On May 30, officials from Jiuquan visited Spark Space’s headquarters in Hefei to negotiate deep cooperation on dedicated launch pad construction and industrial implementation, accelerating pre-launch preparation for JH-1’s production and liftoff schedule. Founded in May 2024 in Hefei with a core team from Beihang University, Spark Space is China’s exclusive enterprise focusing on the full industrial chain of electric-cycle liquid rockets. Its Hefei manufacturing base broke ground on December 10, 2025, when JH-1 was officially unveiled, with its maiden flight scheduled for 2027.
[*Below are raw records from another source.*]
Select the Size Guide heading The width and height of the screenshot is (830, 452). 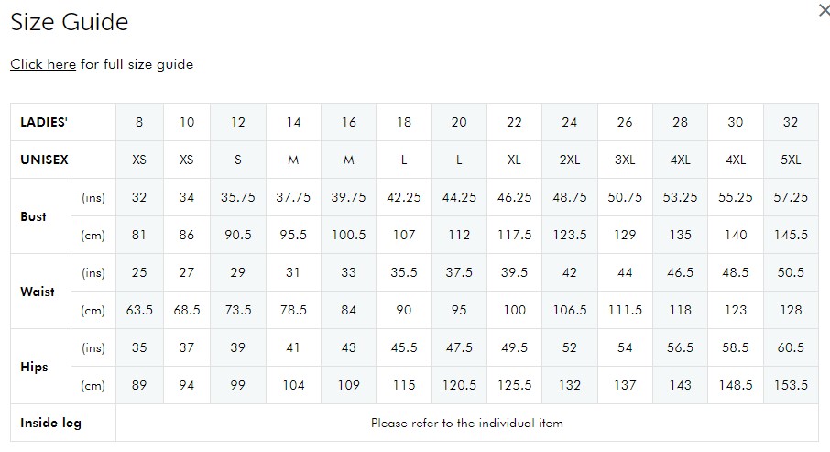point(70,22)
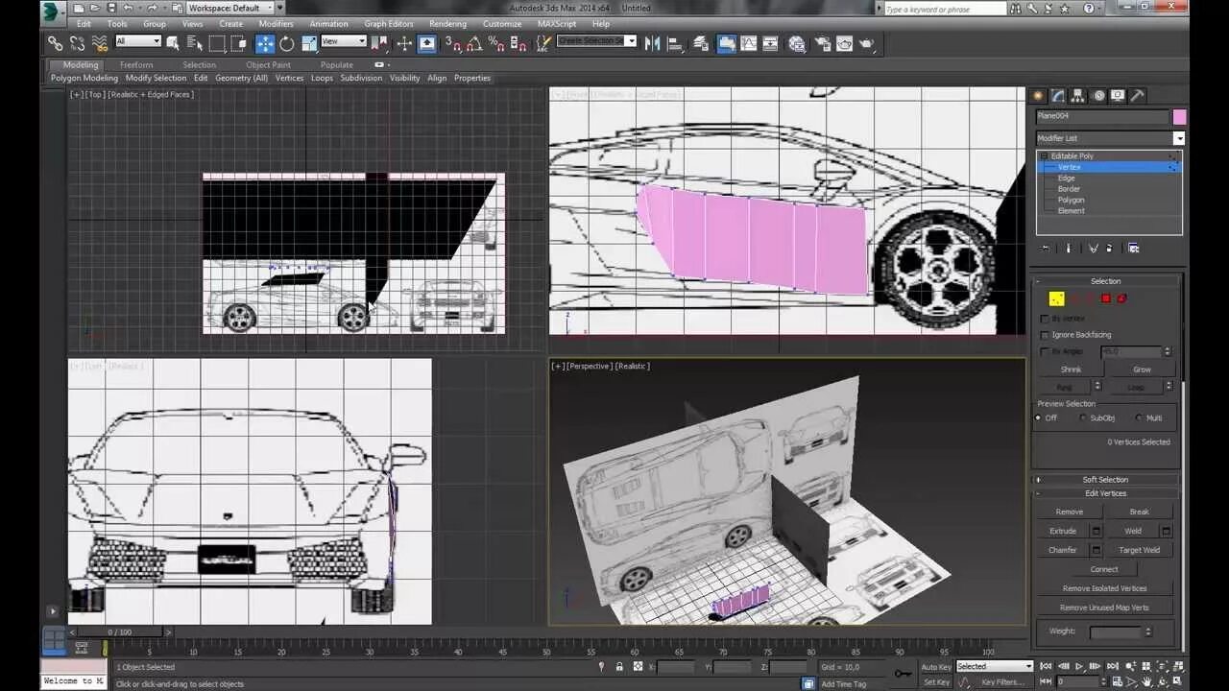
Task: Select Polygon sub-object red square icon
Action: pyautogui.click(x=1105, y=298)
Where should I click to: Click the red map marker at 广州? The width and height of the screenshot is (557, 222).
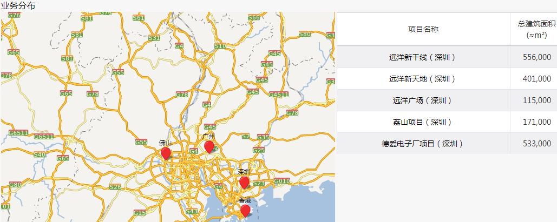(209, 147)
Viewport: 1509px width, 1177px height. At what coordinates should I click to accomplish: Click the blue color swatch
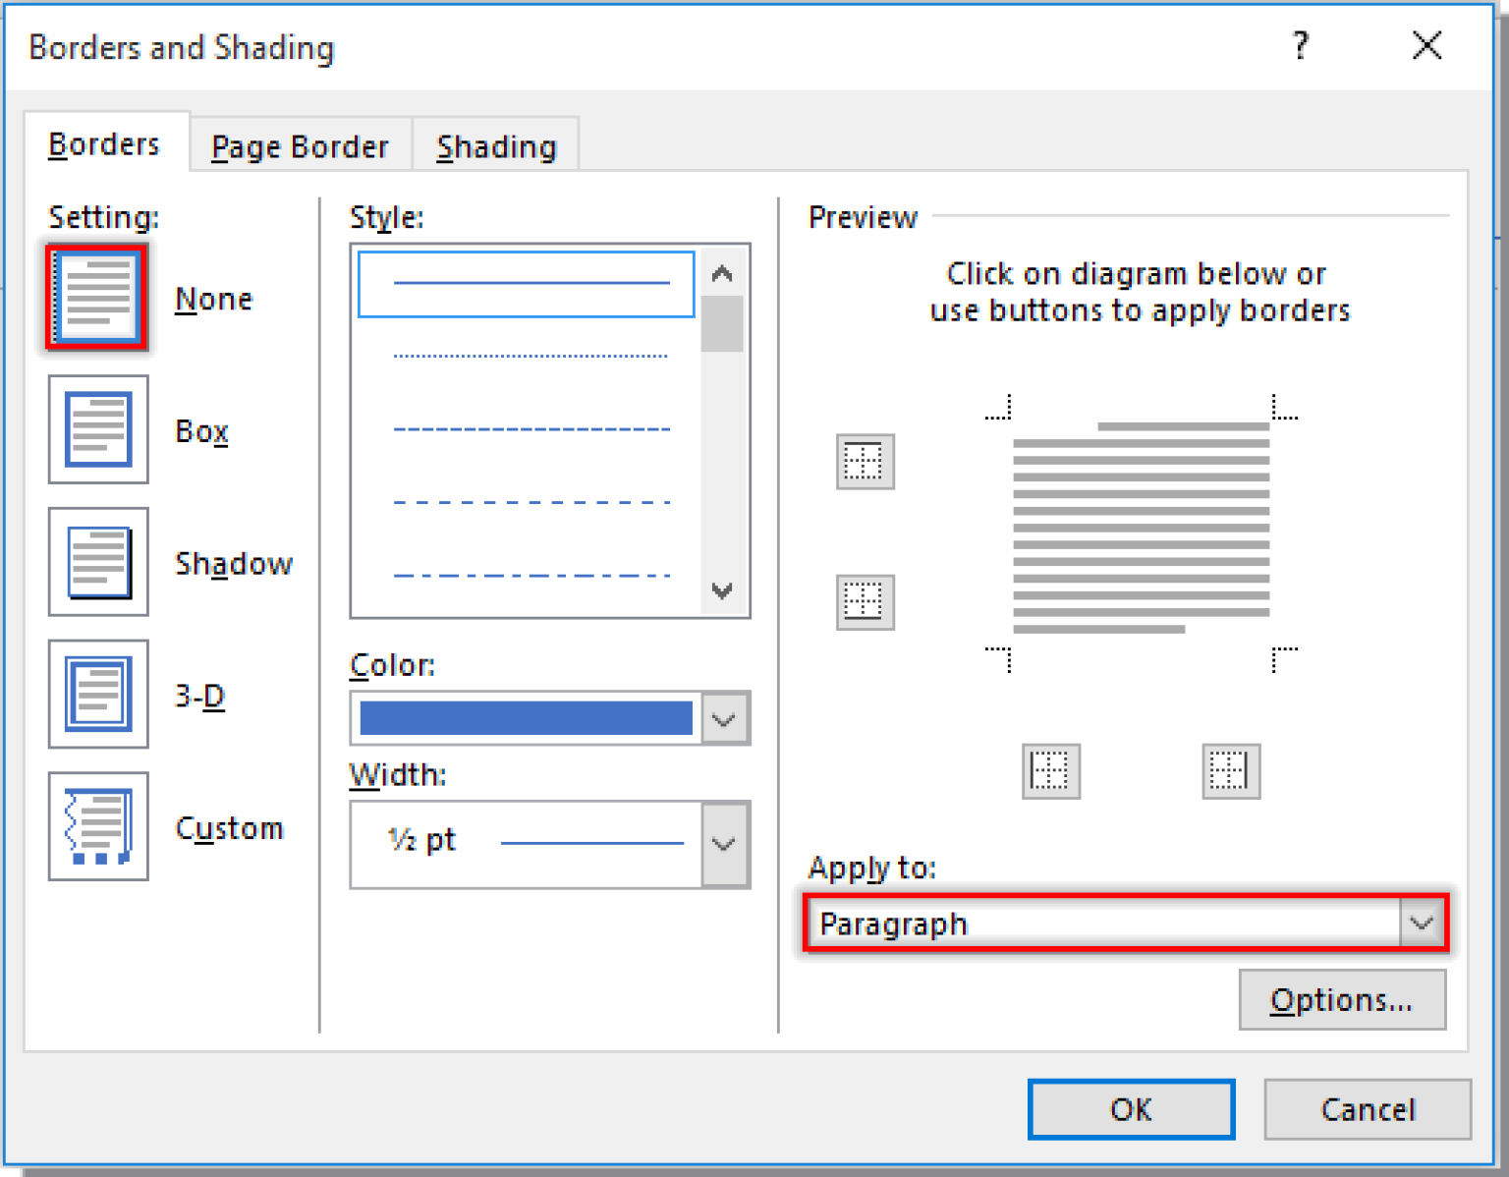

In specifications, JH-1 measures 27.5 meters in total length and 2.25 meters in body diameter, with a liftoff thrust of 90 tons. It can deliver a payload of 1.5 tons to Low Earth Orbit (LEO) and 1 ton to Sun-Synchronous Orbit (SSO), catering to single small-satellite deployment, mini-constellation construction and large constellation replenishment, earning it the moniker of “affordable space express” in the industry. The rocket adopts a 9+1 engine layout: nine sea-level variant Flame No.2 (LY-2) engines clustered for the first stage plus one vacuum-type LY-2 for the upper stage. The self-developed 10-ton-class LY-2 electric-cycle engine finished its full-system hot-fire test successfully on March 10, 2026, fully verifying the practicability of the electric pump cycle route.
The core innovation of JH-1 lies in its electric-cycle propulsion, vastly different from conventional liquid rocket cycles like gas-generator and staged combustion. Traditional engines use high-temperature gas to spin turbopumps for propellant feeding, leading to complicated structures, high manufacturing costs and frequent potential faults. Instead, the electric-cycle design uses battery-powered electric pumps to feed propellants, eliminating cumbersome components such as gas generators and turbines. This design simplifies engine layout, cuts production costs and failure risks, and enables precise thrust adjustment and multiple restarts via electronic control, shortening launch preparation cycles and enabling frequent, mass-produced commercial space launches.
With strengths in low cost and high reliability, JH-1 targets the booming small-satellite launch market. Its disruptive propulsion technology promotes the industrialized development of China’s commercial aerospace and fills the equipment gap for low-cost, rapid space launches nationwide.